In this collection of 16mm structural films, we find ourselves ushered into a markedly different chamber of Kurt Kren’s creative house, one that feels dimmer, more ascetic, and more inwardly resonant than the rooms we inhabited in the previous DVD of his action films. If the earlier works thrummed with kinetic urgency, these unfold like meditations carved into celluloid. Filmmaker Peter Tscherkassky, ever attuned to the language of photochemical mysticism, praises these films as among the most important in the history of cinema. A bold claim, to be sure, but boldness feels appropriate here, considering the archival tenderness and curatorial reverence with which these inimitable pieces have been unearthed, handled, and presented, as if some delicate species of moth were being returned to its nocturnal habitat.
Fascinating about the chronology of Kren’s expressivity is the way it relinquishes the primacy of the image even before the image learns to walk. Rather than building from sight outward, he begins in the auditory shadows, as though cinema were a pulse, a vibration, a coded murmur etched below the threshold of visibility. His inaugural film, 1/57 Versuch mit synthetischem Ton (Test) [Experiment with Synthetic Sound (Test)], bears this ethos plainly: its “soundtrack” is scratched directly into the filmstrip, a raw trembling of impulses that barely gestures toward any physical context. It exists as a proto-world, a seed in place of trunk and branches.

His next four films trace their trajectories in a procession of experiments, each one a footstep into deeper formal terrain. The most unforgettable among them, the groundbreaking 3/60 Bäume im Herbst (Trees in Autumn), moves with the grace and turbulence of a thought in the act of transforming. Here, Kren paints the soundtrack with ink, unspooling a choreography of leaves that distorts the mind’s eye. Everything is montage, but all of it is performed in-camera, as if the editing table were too coarse an instrument to contain such delicacy.

As Kren crosses the threshold into the sixties, his gaze pivots toward the everyday, lowering itself from abstraction into the realm of human gestures and urban happenstance. In 5/62 Fenstergucker, Abfall etc. (People Looking Out of the Window, Trash, etc.), quotidian fragments become luminous by the very fact of being noticed. In 15/67 TV, a Venetian harbor café becomes a stage for repetition and reassembly: five takes copied 21 times, shuffled like a deck of overheard moments. The era also coaxes out his political conscience, most starkly in 20/68 Schatzi, where a photograph of an SS officer at a concentration camp is revealed piece by piece.

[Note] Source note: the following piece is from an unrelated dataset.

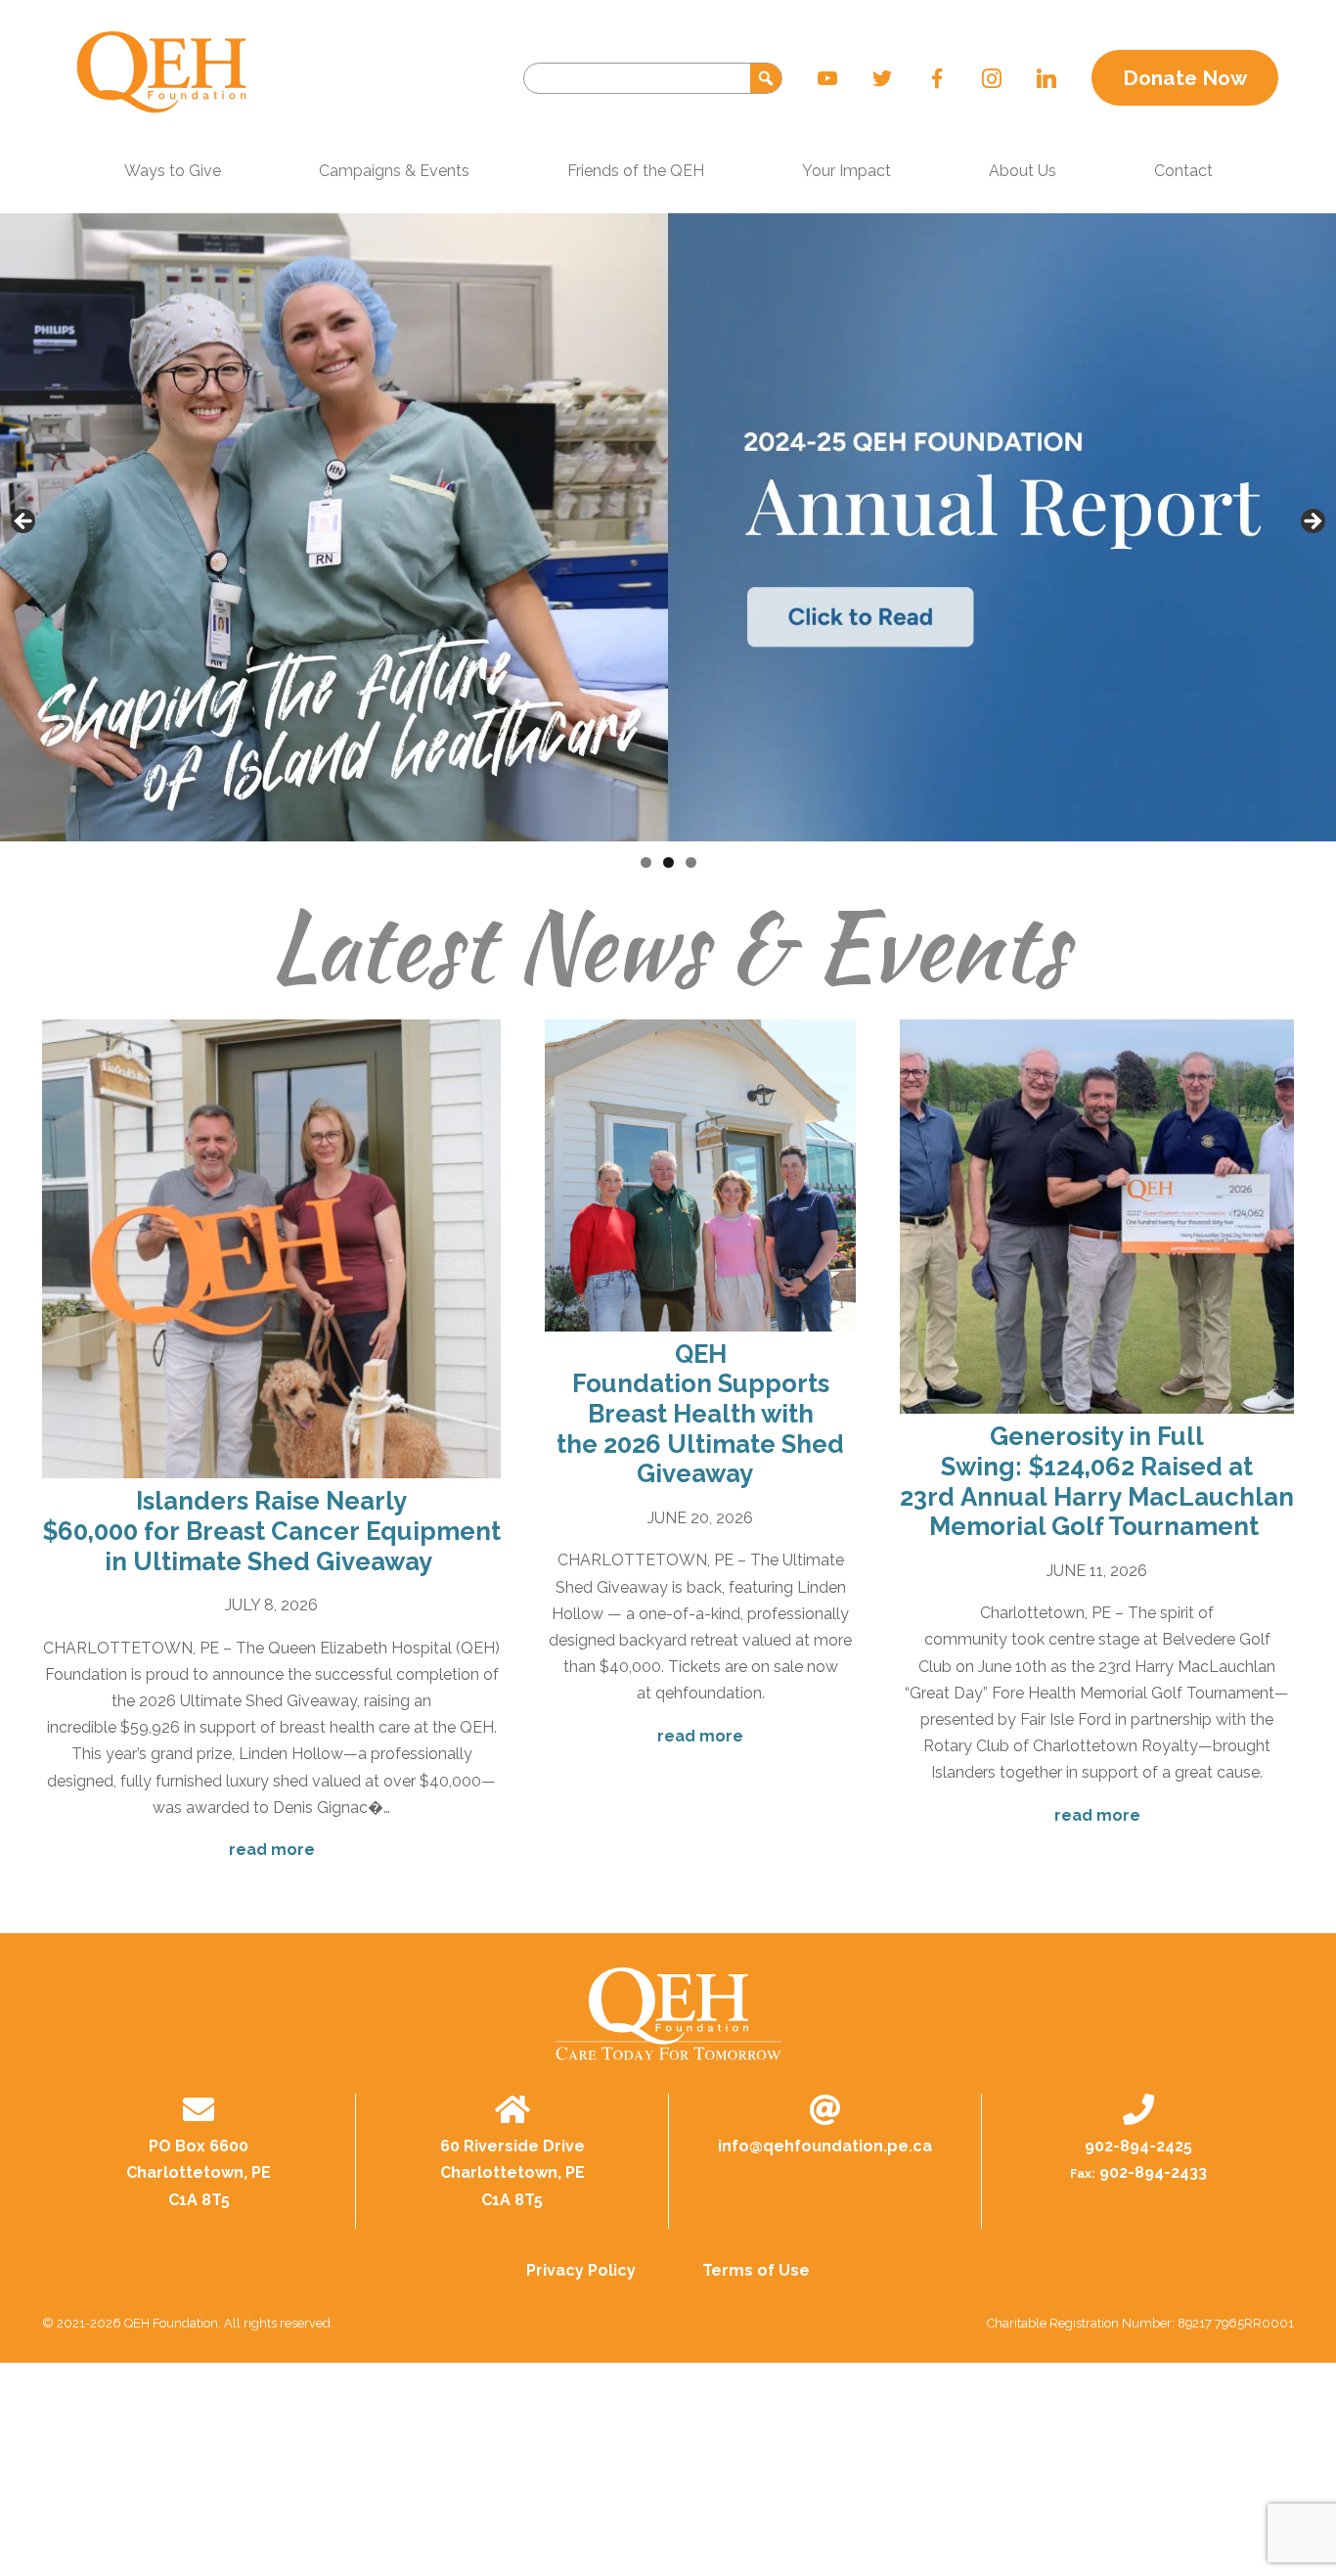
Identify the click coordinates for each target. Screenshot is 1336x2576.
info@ (825, 2146)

The image flickers in and out, a memory trying to recall itself, or perhaps a society trying to forget—and failing to do so.

In her booklet essay, Gabriele Jutz describes Kren’s work of the 1970s as “a media-immanent ideology critique,” and indeed the films of this period seem to interrogate their own scaffolding. Kren travels from the take to the frame, peeling back the skin of the medium to expose its smallest nerves. Through this distillation, film becomes a tactile surface on which time leaves fingerprints. Out of this emerges what may be his most quietly beautiful creation: 31/75 Asyl (Asylum). Shot in Saarland near the French border, the film uses a mask with five holes—changed daily, for 21 days—as a kind of ritual viewing apparatus. Through those apertures, we witness the changing of seasons, but also time grieving its own passing. It is a soft and private composition, a chamber sonata of the natural world.

Then comes 36/78 Rischart, Kren’s oblique self-portrait. But if the genre is traditionally an attempt to assert the self, this one dissipates it. He speaks, but we do not hear him. He appears, but we are denied his solidity, painted in fog.

The collection also offers two films shot in the United States, including the hypermodern 37/78 Tree Again. In it, a Vermont tree—stoic, spectral, filmed on expired infrared stock over 50 days—seems to stand against nothing less than a nuclear reckoning. The specimen is both witness and survivor, a lone guardian in a field of unseen catastrophe.

All of this culminates in 49/95 tausendjahrekino (thousandyearsofcinema), which feels like Kren’s Möbius strip farewell to the medium he spent a lifetime interrogating. Filmed over 30 days at Stockim-Eisen square in Vienna, it captures tourists taking photos and videos, no doubt believing themselves to be chroniclers of their own experience. Yet Kren folds their documentation back onto itself, creating a looped meditation on how we look and record ourselves looking. The sound, collaged from Peter Lorre’s film The Lost One, drifts through the piece as a ghost trying to remember the words to its haunting.

Structural Films does not merely preserve a body of work; it preserves a way of seeing, a way of listening, a way of thinking with and through the spliced architecture of film itself. Watching these works, one senses that Kren was always less interested in representing the world than in revealing the mechanisms through which its physiognomy becomes visible. And so the collection closes not like a door but like a breath, leaving us to wonder what images and sounds might yet emerge from the language he left behind.